Había una imagen fija de él: en su estudio encerrado, escribiendo sus artículos, y a ella se le permitía entrar unos minutos en la tarde para mostrarle sus logros estudiantiles, exhibiéndose, para luego aceptar un regalo por sus calificaciones. Aceptación con premio, una relación de trueque emocional.

Por sus altas calificaciones, en Smith College ganó el summa cum laude por ser la mejor en Inglés. La universidad la construyó. Aunque también, de algún modo, se convirtió en un vampiro, extrayéndole la sangre y las fuerzas.

Por otro lado, revistas como Seventeen y Mademoiselle le publicaban sus poemas y relatos. Con esta última, su cuento Sunday At the Mintons ganó el primer premio y 500 dólares.

Se dio cuenta de que la escritura estaba arraigada a su vida. Registrar su cotidianidad, sus pensamientos y reflexiones en las páginas de un diario, la ayudaron autoanalizarse. En su diario era su víctima y su propio juez.

Usaba sus experiencias en sus poemas y cuentos, aunque los disfrazara con personajes de ficción. La plenitud era eso, volcarse hacia sí, cortarse en pedazos y nombrar a otras mujeres, ojos de mujeres más jóvenes o mayores, con la misma mirada.

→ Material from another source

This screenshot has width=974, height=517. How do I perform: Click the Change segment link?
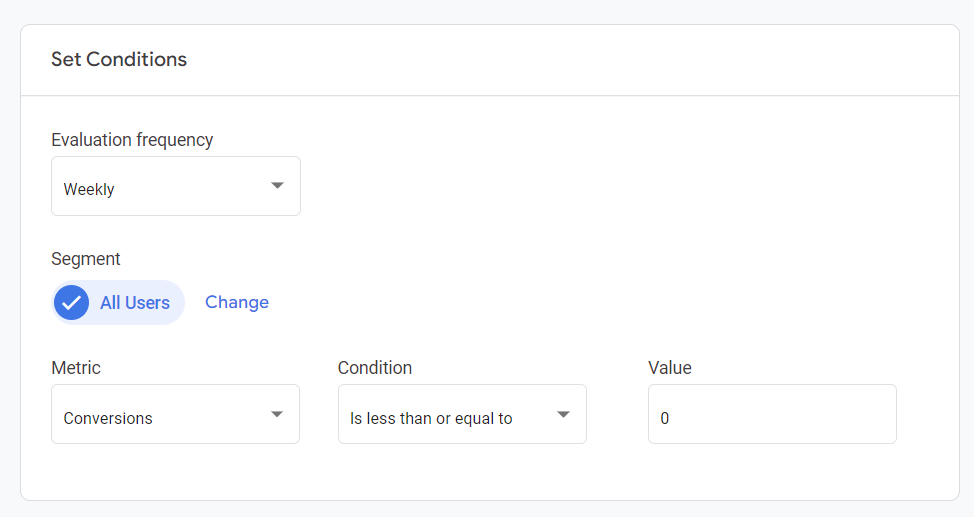[237, 302]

Era brillante y creativa, y los profesores la veían como un prodigio. Su frenética manera de estudiar la alejaban de sus compañeras. Por su retraimiento y soledad no podían conectar con ella. Cuando realmente hizo amigos, ellos nunca sospecharon de su desorden interno. Esa certidumbre solamente quedó registrada en su catarsis sobre el papel.

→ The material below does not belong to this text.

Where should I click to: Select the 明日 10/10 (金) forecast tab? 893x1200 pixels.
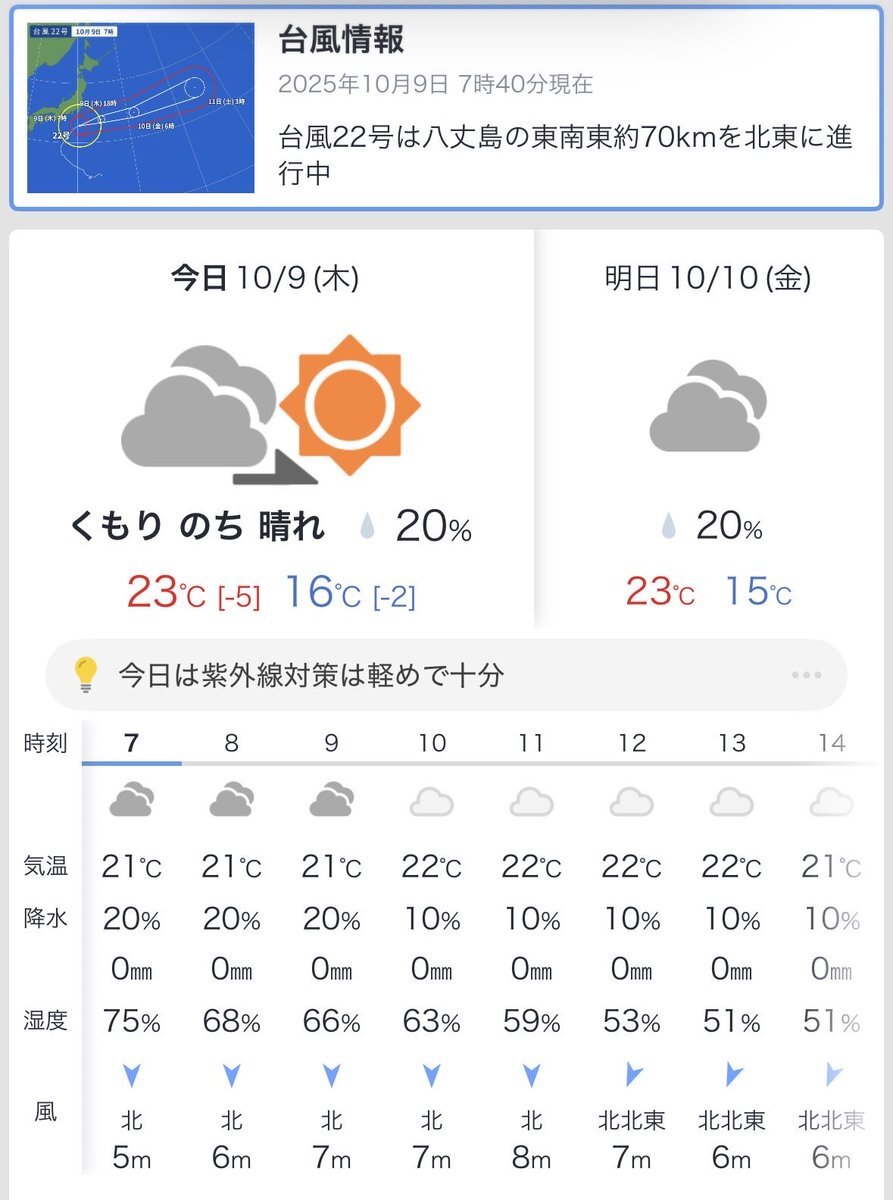point(708,278)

La negrura siempre estuvo ahí, acechándola. A los veinte años, durante el primer curso en Smith, tuvo una crisis nerviosa e intentó suicidarse.

Hizo una nota para su familia, diciendo que estaría fuera dos días, y bajó al sótano de la casa. Había ingerido barbitúricos. Un sueño la acunó y la gente pensó que había desaparecido.

Aquel acontecimiento fue mediático. Se organizaron cuadrillas para su búsqueda y la noticia de su desaparición salió en los periódicos.

En efecto, era la oveja blanca que se sale del redil y no quiere volver. Durante un almuerzo familiar, su hermano escuchó un gemido, un estertor que venía desde abajo, tal vez una brisa absurda. Entonces la hallaron, muy débil, pero viva.

Los hospitales y los psiquiatras le daban miedo, pero cayó dentro de la telaraña. Nunca olvidó aquellas sesiones de electroshocks, con brazos y piernas amarrados, mientras le sostenían la cabeza fuertemente.

La piedra se desmoronaba. La espada entraba por la piel y traspasaba la frente, las sienes. Dolor agudo y mirada vidriosa. El mar estaba lejos, se veía como una postal. Olas azules y verdes la calmaron más tarde. Debían consolarla estos remedios.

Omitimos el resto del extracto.